_WHAT THIS TASK INVOLVES_
Output every entry exactly as given.

*-*-*

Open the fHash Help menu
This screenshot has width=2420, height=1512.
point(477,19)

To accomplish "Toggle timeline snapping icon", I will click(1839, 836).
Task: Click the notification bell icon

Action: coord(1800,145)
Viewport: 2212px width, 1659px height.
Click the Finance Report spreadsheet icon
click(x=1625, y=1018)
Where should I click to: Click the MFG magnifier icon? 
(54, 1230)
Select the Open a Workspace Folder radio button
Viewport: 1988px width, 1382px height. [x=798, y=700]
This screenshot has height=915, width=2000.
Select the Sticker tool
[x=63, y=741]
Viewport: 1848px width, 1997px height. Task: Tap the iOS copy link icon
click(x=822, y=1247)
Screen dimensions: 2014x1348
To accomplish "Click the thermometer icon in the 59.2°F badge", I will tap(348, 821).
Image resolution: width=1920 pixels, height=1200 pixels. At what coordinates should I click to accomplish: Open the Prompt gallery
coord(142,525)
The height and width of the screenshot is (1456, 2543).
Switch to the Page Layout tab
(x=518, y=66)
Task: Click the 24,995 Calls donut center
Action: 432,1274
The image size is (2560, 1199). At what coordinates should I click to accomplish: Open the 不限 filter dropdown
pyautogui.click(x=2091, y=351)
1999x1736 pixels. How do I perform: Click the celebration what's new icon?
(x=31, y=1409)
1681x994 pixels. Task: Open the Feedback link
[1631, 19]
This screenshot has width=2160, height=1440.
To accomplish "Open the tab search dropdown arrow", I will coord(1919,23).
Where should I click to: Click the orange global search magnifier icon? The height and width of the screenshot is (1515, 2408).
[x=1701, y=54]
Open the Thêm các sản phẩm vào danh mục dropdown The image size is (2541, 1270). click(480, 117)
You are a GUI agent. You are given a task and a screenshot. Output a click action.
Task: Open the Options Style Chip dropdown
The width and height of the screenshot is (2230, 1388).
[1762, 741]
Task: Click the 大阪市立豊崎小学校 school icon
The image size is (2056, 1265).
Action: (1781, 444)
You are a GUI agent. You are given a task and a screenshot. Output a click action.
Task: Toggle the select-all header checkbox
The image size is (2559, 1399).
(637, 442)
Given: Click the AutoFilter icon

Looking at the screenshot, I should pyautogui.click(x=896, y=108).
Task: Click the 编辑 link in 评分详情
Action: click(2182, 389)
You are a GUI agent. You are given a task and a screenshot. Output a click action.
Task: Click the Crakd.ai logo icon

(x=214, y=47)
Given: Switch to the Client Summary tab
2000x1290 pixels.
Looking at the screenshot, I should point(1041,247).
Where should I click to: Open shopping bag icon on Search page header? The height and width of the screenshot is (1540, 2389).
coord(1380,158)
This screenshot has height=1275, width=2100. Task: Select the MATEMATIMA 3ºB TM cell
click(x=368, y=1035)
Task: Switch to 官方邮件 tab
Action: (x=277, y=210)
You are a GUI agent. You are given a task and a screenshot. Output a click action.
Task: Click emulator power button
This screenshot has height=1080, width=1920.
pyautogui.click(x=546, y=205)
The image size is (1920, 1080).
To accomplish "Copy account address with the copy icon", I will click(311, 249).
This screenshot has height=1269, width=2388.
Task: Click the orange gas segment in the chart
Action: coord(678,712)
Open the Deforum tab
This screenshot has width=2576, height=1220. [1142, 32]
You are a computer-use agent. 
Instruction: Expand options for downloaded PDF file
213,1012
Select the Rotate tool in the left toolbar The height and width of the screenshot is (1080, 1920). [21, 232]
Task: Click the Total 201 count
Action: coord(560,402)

*-*-*

_THE COMPLETED TASK_
Open the fHash Help menu
This screenshot has width=2420, height=1512.
point(477,19)

To accomplish "Toggle timeline snapping icon", I will click(1839, 836).
Task: Click the notification bell icon

Action: coord(1800,145)
Viewport: 2212px width, 1659px height.
Click the Finance Report spreadsheet icon
click(x=1625, y=1018)
Where should I click to: Click the MFG magnifier icon? 
(54, 1230)
Select the Open a Workspace Folder radio button
Viewport: 1988px width, 1382px height. [x=798, y=700]
This screenshot has height=915, width=2000.
Select the Sticker tool
[x=63, y=741]
Viewport: 1848px width, 1997px height. Task: Tap the iOS copy link icon
click(x=822, y=1247)
Screen dimensions: 2014x1348
To accomplish "Click the thermometer icon in the 59.2°F badge", I will tap(348, 821).
Image resolution: width=1920 pixels, height=1200 pixels. At what coordinates should I click to accomplish: Open the Prompt gallery
coord(142,525)
The height and width of the screenshot is (1456, 2543).
Switch to the Page Layout tab
(x=518, y=66)
Task: Click the 24,995 Calls donut center
Action: 432,1274
The image size is (2560, 1199). At what coordinates should I click to accomplish: Open the 不限 filter dropdown
pyautogui.click(x=2091, y=351)
1999x1736 pixels. How do I perform: Click the celebration what's new icon?
(x=31, y=1409)
1681x994 pixels. Task: Open the Feedback link
[1631, 19]
This screenshot has width=2160, height=1440.
To accomplish "Open the tab search dropdown arrow", I will coord(1919,23).
Where should I click to: Click the orange global search magnifier icon? The height and width of the screenshot is (1515, 2408).
[x=1701, y=54]
Open the Thêm các sản phẩm vào danh mục dropdown The image size is (2541, 1270). click(480, 117)
You are a GUI agent. You are given a task and a screenshot. Output a click action.
Task: Open the Options Style Chip dropdown
The width and height of the screenshot is (2230, 1388).
[1762, 741]
Task: Click the 大阪市立豊崎小学校 school icon
The image size is (2056, 1265).
Action: (1781, 444)
You are a GUI agent. You are given a task and a screenshot. Output a click action.
Task: Toggle the select-all header checkbox
The image size is (2559, 1399).
(637, 442)
Given: Click the AutoFilter icon

Looking at the screenshot, I should pyautogui.click(x=896, y=108).
Task: Click the 编辑 link in 评分详情
Action: click(2182, 389)
You are a GUI agent. You are given a task and a screenshot. Output a click action.
Task: Click the Crakd.ai logo icon

(x=214, y=47)
Given: Switch to the Client Summary tab
2000x1290 pixels.
Looking at the screenshot, I should point(1041,247).
Where should I click to: Open shopping bag icon on Search page header? The height and width of the screenshot is (1540, 2389).
coord(1380,158)
This screenshot has height=1275, width=2100. Task: Select the MATEMATIMA 3ºB TM cell
click(x=368, y=1035)
Task: Switch to 官方邮件 tab
Action: (x=277, y=210)
You are a GUI agent. You are given a task and a screenshot. Output a click action.
Task: Click emulator power button
This screenshot has height=1080, width=1920.
pyautogui.click(x=546, y=205)
The image size is (1920, 1080).
To accomplish "Copy account address with the copy icon", I will click(311, 249).
This screenshot has height=1269, width=2388.
Task: Click the orange gas segment in the chart
Action: coord(678,712)
Open the Deforum tab
This screenshot has width=2576, height=1220. [1142, 32]
You are a computer-use agent. 
Instruction: Expand options for downloaded PDF file
213,1012
Select the Rotate tool in the left toolbar The height and width of the screenshot is (1080, 1920). [21, 232]
Task: Click the Total 201 count
Action: coord(560,402)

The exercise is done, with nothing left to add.